According to an approved Sons of the American Revolution (SAR) application submitted by one of my Pendleton/Young cousins (digital copy on ancestry.com), George Wyche was “one of 45 deputies assembled in Provincial Congress at Savannah, Jan. 18, 1775.” George was elected as a field officer of the Lower Battalion for Richmond County and Augusta District. He was a Colonel, and his commission was dated June 15, 1779. 

The SAR application notes that two months later, on August 14, 1779, the Lower Battalion was ordered to join Col. Few and “proceed to the Western frontier (where George Wyche was placed in command).” I looked up Col. Few online to see if I could find what George may have participated. There were two Few brothers in the Revolution, Benjamin and William. According to the Georgia Encyclopedia, Col. William Few fought in the Battle of Burke County Jail, but that battle took place on January 26, 1779, several months before George joined "Col. Few." Benjamin Few commanded the Richmond County regiment. I don't know what Benjamin's rank was in the regiment, but perhaps higher than a colonel? 

The SAR application also says: “The name of George Wyche, officer of Richmond Co. appears on the roll of honor among a list of 42 leading men of Georgia, after the capture of Savannah.” The British had overrun Savannah in December 1778. Colonial forces fought to retake the city from September to December 1779 but failed. I wonder if George fought in this battle. The British held onto to Savannah until 1782 just before the war ended.

I wasn’t able to find any records of George’s service on fold3.com. There may not be any original records left, and I know not everything has been digitized.

I usually go more in depth than this when figuring out an ancestor's role in a war, but I will have to leave this research about George for another day.


Sunday, August 5, 2018

52 Ancestors in 52 Weeks - Black Sheep

This post is part of Amy Johnson Crow's 52 Ancestors in 52 Weeks for 2018. The prompt for the week of June 25, 2018, is Black Sheep.

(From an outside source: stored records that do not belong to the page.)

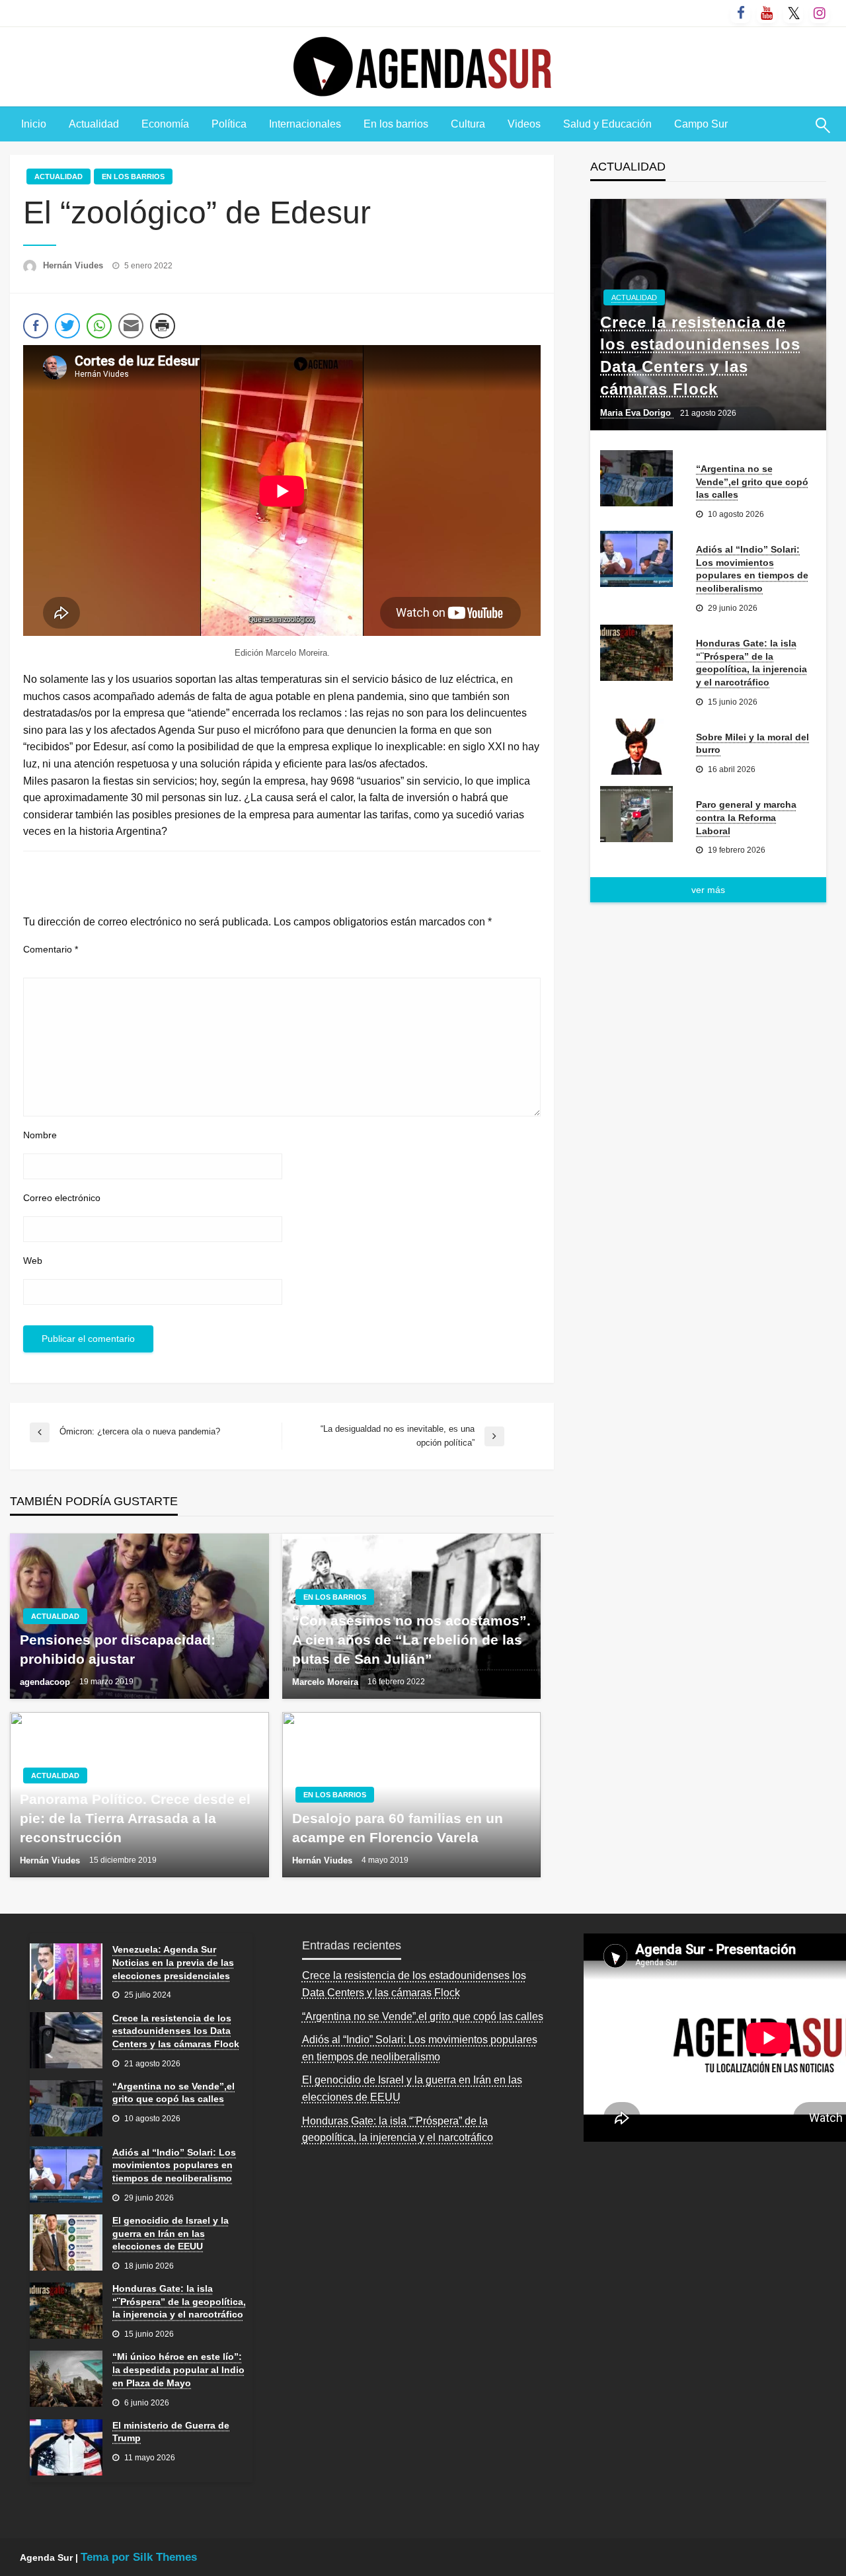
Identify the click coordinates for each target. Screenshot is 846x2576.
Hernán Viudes (74, 265)
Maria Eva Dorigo (636, 413)
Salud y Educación (607, 124)
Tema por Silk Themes (139, 2557)
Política (229, 124)
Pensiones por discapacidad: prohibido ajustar (117, 1649)
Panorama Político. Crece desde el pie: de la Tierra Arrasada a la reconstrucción (135, 1818)
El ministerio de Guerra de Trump (170, 2432)
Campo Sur (701, 124)
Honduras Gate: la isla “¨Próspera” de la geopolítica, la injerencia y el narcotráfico (751, 662)
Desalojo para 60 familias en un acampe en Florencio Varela (397, 1828)
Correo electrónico (61, 1197)
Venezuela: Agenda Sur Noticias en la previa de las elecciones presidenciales (173, 1962)
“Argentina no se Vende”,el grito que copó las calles (752, 481)
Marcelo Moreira (326, 1682)
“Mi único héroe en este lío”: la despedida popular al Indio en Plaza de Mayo (178, 2369)
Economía (165, 124)
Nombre (40, 1135)
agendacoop (46, 1682)
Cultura (468, 124)
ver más (708, 889)
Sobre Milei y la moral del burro (752, 744)
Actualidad (94, 124)
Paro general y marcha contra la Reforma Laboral (746, 817)
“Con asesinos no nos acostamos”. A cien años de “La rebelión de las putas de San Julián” (411, 1640)
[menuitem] (34, 124)
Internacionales (305, 124)
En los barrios (396, 124)
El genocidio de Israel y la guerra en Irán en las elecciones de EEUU (170, 2233)
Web (32, 1260)
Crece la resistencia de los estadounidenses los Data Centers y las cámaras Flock (700, 355)
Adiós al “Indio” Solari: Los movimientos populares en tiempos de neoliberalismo (752, 569)
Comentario (50, 949)
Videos (524, 124)
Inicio (33, 124)
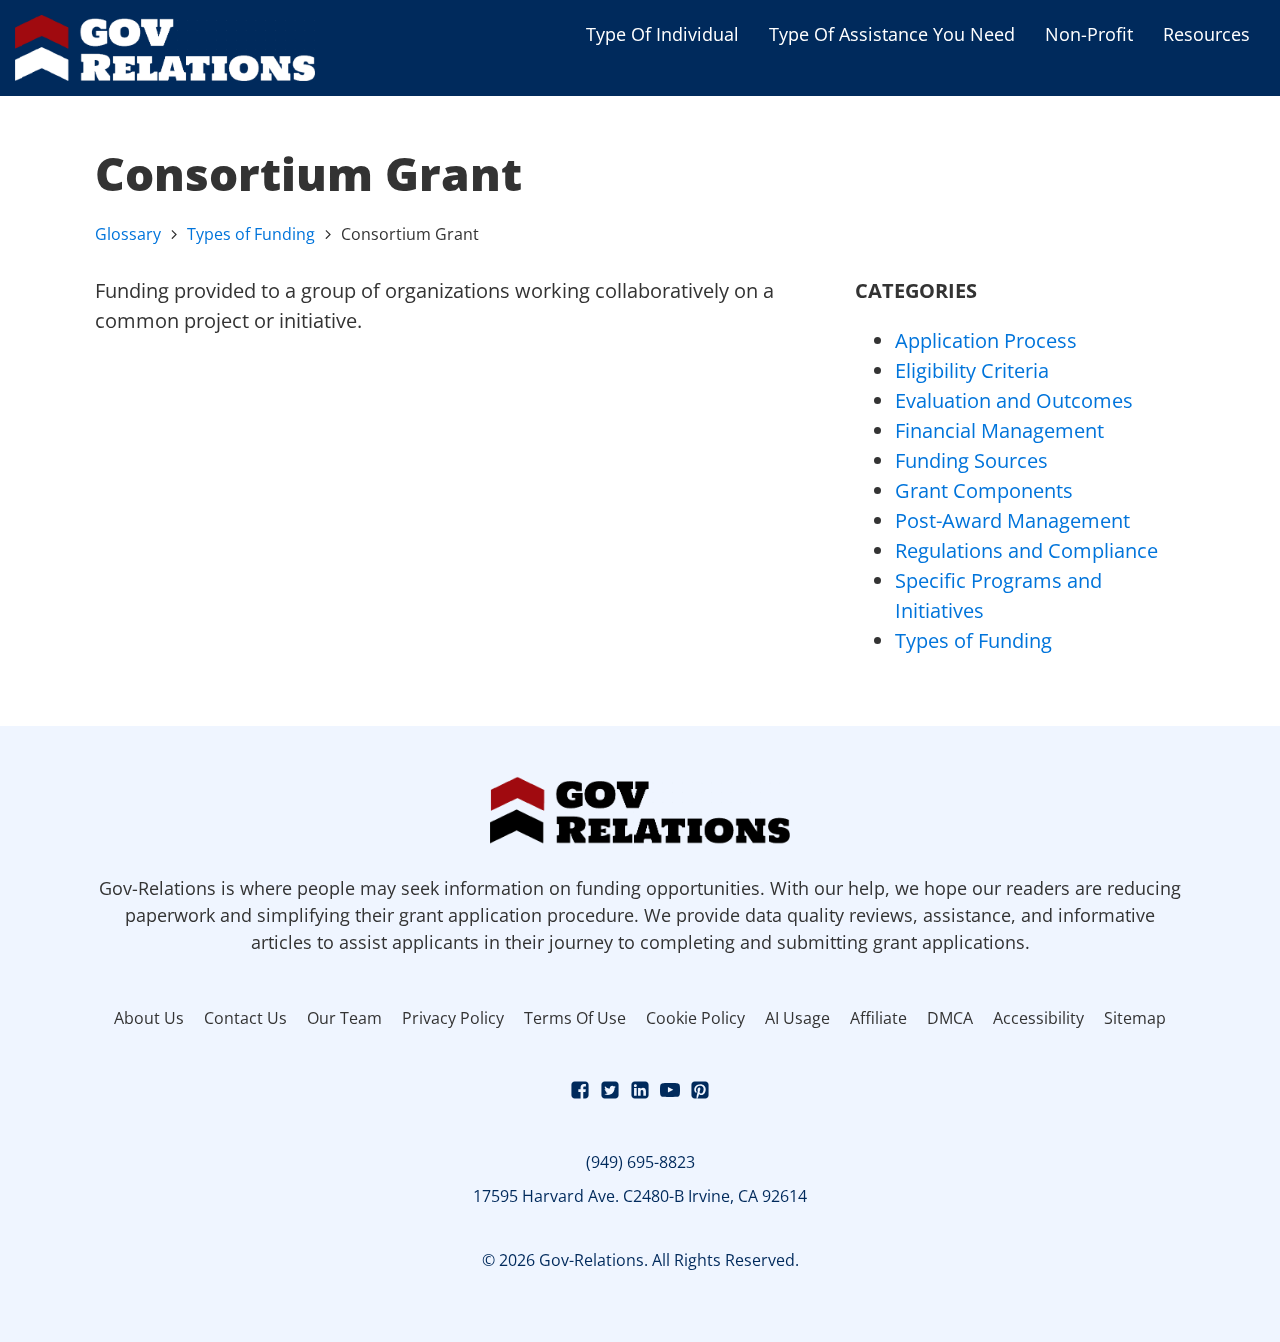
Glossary (128, 234)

I hate to call anyone in my family a black sheep. We’ve all made mistakes and have our own failings. But if I were to pick a person, I suppose it’d be my paternal great uncle Hoyt Henry Brown. Actually, I don’t think of him as a black sheep (unless I find out otherwise). I think of him as a rouge for leaving behind a wife and daughter in England. My dad mentions this in his memoirs, and that Hoyt's wife had written to Hoyt's mother Hattie looking for him. Then I found out recently from Hoyt's grandson that he also had son with his English wife. (This grandson is the son of Hoyt's son.)

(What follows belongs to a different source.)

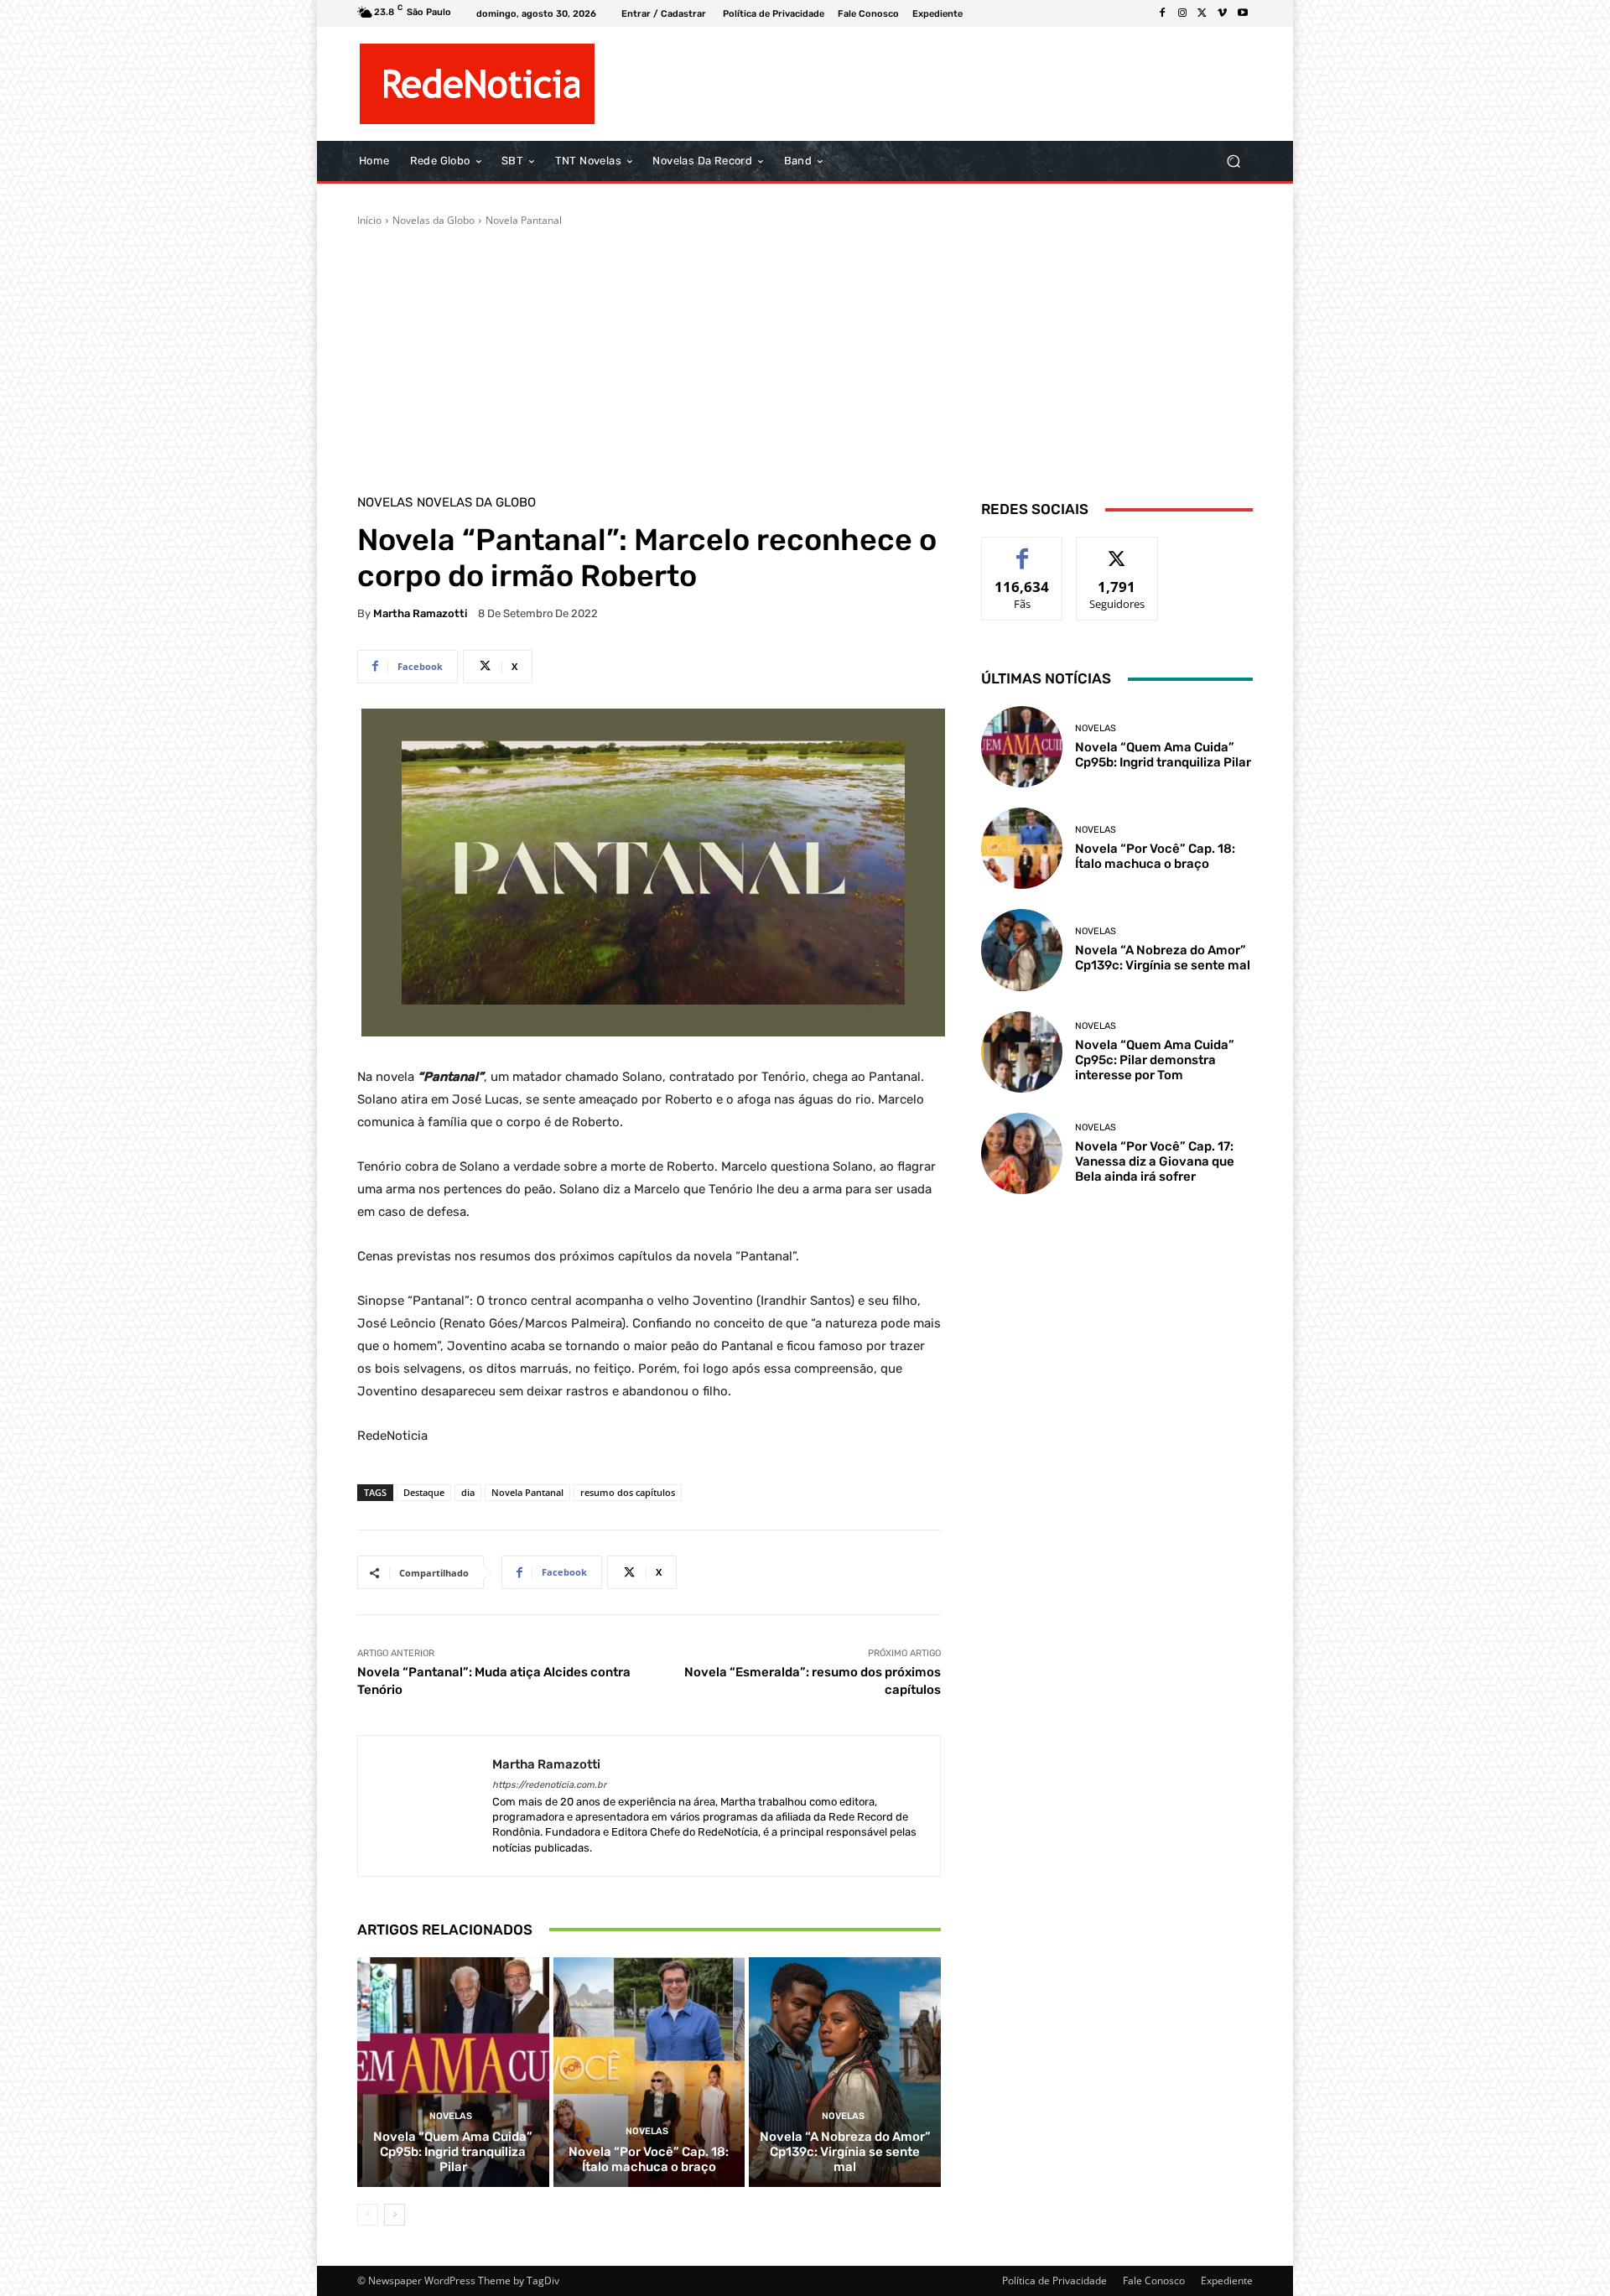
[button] (1233, 161)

Hoyt was my grandmother Helen’s twin brother. He was a merchant marine, which says to me that he was adventurous, while his whole family stayed close to home in north Florida and south Georgia. I get the impression from my dad’s memoirs that my great uncle was fun-loving, loud, physically strong, a drinker, and life of the party, and I think he was probably very charming. My dad wrote that Hoyt "always seemed a rebel" and was "always the topic of hushed conversation." I’ve wondered if there were other women and children elsewhere in the world, near the ports where he stopped. 

My paternal great uncle Hoyt Henry Brown.
I don't know where or when this photo was taken.
And I don't remember which cousin sent it to me!
 I apologize to that cousin for my faulty memory.

I've wondered if Hoyt and Helen and their siblings (Lucy Belle, Lavada, and Elliot) had a very stable home life growing up in Pensacola, Florida. Traveling as a merchant marine may have been Hoyt's method of getting away from whatever was going on. Although, he did end up settling in Pensacola.

I’ve written about the death of Hoyt's mother (my great grandmother): Fearless Females: The Tragic Death of Hattie Finney Brown, and about their father: 52 Ancestors in 52 Weeks - #23 Henry Washington Brown

All families have their issues and dysfunctions. I don't care how "perfect" they appear on the outside. I believe that how we’re nurtured (as well as our nature) shapes our lives. And sometimes in families there's at least one child who has trouble finding their way (to put it nicely). Out of Hoyt and his siblings, he seems to be the one.